=== Selected extract ===

Now, you can use any file or any data source that you have, but if you’re working with your own data, all of this is something that you need to consider. You could spend some time making sure everything is perfect before putting your data into the dedicated SQL Pool. And if you do encounter errors, go to forums like Stack Exchange to see if other people have encountered the same issue and to try to find a solution so you can use whatever data set you have. The reason I’m using my own data sets is because you could get a lot of open-source data sets, but often there could be a change saying that you cannot use those data sets anymore. So I didn’t want to take a chance. That’s why I’m using my own data sets, which you are free to use. There is no problem. So you can download my data sets, play with them, and understand what goes into working with data.

22. Designing a data warehouse

Hi, and welcome back. So far, we have seen how to load data into a table in our dedicated SQLpool or how to build external tables. Now we are going to look at a pattern when it comes to building tables in a sequel data warehouse, and that pattern is when it comes to building tables such as your fact tables and something known as dimension tables. This is based on the pattern that’s either known as the star schema or the snowflake schema. So before we actually dwell on this, if you look at how the tables are arranged when it comes to a traditional SQL database, So remember, over here you can have primary keys that are defined for a particular table.

===

Your tasks:
**A)** Write out the part of the data warehouse excerpt that opens with the words containing "22. Designing a" and closes with "a particular table.", swapping "pattern" for "design".
**B)** According to the data warehouse excerpt, which two schemas is the pattern of fact tables and dimension tables based on?

=== Supplied records ===

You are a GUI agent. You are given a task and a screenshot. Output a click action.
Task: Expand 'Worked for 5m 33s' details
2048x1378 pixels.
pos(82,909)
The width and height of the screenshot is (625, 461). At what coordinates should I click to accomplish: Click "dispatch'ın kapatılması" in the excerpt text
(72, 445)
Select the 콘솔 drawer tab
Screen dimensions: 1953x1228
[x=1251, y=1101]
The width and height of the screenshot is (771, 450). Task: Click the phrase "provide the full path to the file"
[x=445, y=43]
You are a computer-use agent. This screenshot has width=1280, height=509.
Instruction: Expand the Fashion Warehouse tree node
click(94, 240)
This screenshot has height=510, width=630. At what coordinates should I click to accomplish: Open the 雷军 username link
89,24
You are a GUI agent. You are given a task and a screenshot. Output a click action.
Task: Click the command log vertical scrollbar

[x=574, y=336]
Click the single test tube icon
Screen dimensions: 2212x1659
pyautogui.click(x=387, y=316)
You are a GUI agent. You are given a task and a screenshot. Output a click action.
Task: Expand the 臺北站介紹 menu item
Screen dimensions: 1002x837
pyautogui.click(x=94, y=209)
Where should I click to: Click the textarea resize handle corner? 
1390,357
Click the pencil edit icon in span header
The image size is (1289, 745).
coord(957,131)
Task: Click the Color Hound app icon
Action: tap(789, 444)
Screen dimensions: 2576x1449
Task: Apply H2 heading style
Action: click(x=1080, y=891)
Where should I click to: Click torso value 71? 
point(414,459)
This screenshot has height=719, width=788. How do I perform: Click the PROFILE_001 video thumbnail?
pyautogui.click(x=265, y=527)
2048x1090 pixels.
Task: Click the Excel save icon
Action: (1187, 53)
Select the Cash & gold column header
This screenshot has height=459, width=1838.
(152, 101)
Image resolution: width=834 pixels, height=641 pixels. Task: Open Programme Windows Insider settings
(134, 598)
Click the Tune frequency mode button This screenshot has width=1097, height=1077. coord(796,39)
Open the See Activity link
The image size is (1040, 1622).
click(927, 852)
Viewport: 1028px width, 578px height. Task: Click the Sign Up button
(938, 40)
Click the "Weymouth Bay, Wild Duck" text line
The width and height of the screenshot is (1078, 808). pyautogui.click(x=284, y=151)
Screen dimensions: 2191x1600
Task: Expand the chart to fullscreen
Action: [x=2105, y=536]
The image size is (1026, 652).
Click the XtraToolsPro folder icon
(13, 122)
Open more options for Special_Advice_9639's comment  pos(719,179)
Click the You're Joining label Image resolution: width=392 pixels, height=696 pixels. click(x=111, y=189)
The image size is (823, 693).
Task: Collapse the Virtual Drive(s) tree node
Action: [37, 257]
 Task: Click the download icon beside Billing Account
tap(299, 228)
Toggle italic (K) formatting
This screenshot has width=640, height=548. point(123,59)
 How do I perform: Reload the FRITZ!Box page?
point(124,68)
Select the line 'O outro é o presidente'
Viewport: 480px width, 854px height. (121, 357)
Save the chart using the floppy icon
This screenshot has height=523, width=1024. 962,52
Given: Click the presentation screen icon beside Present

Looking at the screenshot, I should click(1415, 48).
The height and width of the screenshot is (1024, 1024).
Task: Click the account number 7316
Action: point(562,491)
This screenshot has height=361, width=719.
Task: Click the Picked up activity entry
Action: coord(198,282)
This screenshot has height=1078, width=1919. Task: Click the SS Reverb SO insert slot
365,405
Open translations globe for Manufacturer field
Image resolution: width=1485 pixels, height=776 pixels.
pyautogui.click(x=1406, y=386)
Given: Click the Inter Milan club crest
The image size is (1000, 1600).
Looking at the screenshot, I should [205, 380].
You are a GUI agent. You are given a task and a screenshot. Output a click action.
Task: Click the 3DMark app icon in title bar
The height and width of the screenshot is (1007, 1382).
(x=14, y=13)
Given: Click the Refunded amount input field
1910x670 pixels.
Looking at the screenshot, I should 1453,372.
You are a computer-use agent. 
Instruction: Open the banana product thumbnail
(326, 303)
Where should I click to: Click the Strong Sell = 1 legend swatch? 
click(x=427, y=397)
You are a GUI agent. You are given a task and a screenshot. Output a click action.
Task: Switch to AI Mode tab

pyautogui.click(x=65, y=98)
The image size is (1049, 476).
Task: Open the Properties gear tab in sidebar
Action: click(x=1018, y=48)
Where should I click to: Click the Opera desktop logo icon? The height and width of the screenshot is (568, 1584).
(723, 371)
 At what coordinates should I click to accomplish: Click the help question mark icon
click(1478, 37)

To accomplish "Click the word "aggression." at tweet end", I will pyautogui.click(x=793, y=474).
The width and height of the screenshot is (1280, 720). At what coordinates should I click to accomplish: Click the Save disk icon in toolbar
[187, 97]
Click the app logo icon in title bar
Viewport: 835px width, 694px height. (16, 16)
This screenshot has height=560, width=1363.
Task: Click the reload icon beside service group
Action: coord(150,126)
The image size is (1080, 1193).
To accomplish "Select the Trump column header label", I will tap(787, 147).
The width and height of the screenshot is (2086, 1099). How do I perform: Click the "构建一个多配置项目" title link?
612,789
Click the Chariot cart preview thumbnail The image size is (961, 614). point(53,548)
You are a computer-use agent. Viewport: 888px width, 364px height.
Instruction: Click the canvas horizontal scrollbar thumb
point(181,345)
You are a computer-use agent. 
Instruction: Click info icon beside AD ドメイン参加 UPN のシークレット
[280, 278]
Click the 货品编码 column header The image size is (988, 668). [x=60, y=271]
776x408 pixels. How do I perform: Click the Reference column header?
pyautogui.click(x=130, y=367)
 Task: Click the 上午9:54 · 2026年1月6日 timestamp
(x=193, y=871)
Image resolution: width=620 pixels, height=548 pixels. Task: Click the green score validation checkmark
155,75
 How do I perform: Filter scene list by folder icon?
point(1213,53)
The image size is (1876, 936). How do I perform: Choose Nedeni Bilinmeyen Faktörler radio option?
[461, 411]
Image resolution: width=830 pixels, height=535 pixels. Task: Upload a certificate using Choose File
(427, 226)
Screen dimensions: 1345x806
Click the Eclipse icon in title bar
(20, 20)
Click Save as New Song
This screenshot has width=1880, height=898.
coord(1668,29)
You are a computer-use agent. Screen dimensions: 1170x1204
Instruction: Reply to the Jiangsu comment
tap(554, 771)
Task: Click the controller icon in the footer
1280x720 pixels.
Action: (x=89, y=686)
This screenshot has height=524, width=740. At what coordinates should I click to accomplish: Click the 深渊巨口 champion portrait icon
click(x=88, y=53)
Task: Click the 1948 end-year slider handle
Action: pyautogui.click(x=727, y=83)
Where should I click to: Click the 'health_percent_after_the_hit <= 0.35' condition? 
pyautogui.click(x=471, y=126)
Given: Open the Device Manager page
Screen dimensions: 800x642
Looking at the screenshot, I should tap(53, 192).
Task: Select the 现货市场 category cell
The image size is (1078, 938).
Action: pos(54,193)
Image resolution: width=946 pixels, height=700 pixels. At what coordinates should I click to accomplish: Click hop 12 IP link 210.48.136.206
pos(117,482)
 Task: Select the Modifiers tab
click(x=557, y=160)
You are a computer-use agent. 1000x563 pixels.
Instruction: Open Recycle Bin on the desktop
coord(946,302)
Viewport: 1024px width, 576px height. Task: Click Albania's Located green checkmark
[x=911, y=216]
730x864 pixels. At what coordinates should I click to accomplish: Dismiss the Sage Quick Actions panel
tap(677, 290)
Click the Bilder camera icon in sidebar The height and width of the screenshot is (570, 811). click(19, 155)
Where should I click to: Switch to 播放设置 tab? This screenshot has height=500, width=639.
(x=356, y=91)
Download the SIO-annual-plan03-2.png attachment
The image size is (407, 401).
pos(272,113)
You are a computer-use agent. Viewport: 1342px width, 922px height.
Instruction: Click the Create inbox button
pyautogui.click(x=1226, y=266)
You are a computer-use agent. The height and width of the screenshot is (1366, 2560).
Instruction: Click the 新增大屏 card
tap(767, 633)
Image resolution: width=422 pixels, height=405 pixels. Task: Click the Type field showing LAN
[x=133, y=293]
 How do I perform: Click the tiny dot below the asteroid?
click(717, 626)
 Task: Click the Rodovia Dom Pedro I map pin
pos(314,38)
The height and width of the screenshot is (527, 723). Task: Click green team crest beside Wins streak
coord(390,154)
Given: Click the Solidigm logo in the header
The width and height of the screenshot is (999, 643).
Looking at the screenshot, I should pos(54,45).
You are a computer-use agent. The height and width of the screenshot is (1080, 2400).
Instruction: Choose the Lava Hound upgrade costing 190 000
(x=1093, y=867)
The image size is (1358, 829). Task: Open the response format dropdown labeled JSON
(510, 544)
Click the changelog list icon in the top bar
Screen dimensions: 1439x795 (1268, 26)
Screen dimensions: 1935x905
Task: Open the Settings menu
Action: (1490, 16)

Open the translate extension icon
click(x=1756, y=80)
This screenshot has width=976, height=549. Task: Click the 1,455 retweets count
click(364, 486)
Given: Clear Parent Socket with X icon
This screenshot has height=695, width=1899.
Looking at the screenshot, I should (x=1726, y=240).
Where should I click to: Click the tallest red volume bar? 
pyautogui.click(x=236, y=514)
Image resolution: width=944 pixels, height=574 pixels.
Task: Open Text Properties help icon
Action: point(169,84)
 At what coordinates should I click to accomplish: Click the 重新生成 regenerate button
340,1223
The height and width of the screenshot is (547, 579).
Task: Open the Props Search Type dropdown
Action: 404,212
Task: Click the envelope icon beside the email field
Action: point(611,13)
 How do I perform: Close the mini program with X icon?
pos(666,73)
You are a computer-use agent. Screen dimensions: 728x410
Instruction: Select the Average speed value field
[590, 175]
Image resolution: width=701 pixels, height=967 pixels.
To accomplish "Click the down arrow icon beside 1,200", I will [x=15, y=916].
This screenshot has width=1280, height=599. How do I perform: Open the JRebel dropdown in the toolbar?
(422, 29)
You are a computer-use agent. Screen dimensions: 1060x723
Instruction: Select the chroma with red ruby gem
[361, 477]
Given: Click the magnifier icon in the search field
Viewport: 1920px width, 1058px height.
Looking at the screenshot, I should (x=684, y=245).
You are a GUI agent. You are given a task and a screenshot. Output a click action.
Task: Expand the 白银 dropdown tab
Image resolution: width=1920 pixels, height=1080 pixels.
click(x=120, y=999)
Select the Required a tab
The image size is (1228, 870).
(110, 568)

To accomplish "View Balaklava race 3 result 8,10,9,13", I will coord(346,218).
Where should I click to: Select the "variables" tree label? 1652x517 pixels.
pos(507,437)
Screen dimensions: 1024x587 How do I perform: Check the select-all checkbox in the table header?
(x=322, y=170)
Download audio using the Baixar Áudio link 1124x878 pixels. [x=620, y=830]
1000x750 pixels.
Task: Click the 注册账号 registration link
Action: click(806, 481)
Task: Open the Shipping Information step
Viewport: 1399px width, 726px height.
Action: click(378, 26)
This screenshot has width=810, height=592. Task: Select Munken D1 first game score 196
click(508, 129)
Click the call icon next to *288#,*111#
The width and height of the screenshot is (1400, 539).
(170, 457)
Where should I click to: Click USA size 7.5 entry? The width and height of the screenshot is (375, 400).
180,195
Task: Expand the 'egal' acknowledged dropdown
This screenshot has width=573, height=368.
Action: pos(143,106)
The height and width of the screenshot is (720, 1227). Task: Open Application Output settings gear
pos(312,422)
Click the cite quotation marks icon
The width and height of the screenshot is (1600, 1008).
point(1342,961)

===

Problem solutions:
**A)**
22. Designing a data warehouse

Hi, and welcome back. So far, we have seen how to load data into a table in our dedicated SQLpool or how to build external tables. Now we are going to look at a design when it comes to building tables in a sequel data warehouse, and that design is when it comes to building tables such as your fact tables and something known as dimension tables. This is based on the design that’s either known as the star schema or the snowflake schema. So before we actually dwell on this, if you look at how the tables are arranged when it comes to a traditional SQL database, So remember, over here you can have primary keys that are defined for a particular table.

**B)** The star schema or the snowflake schema.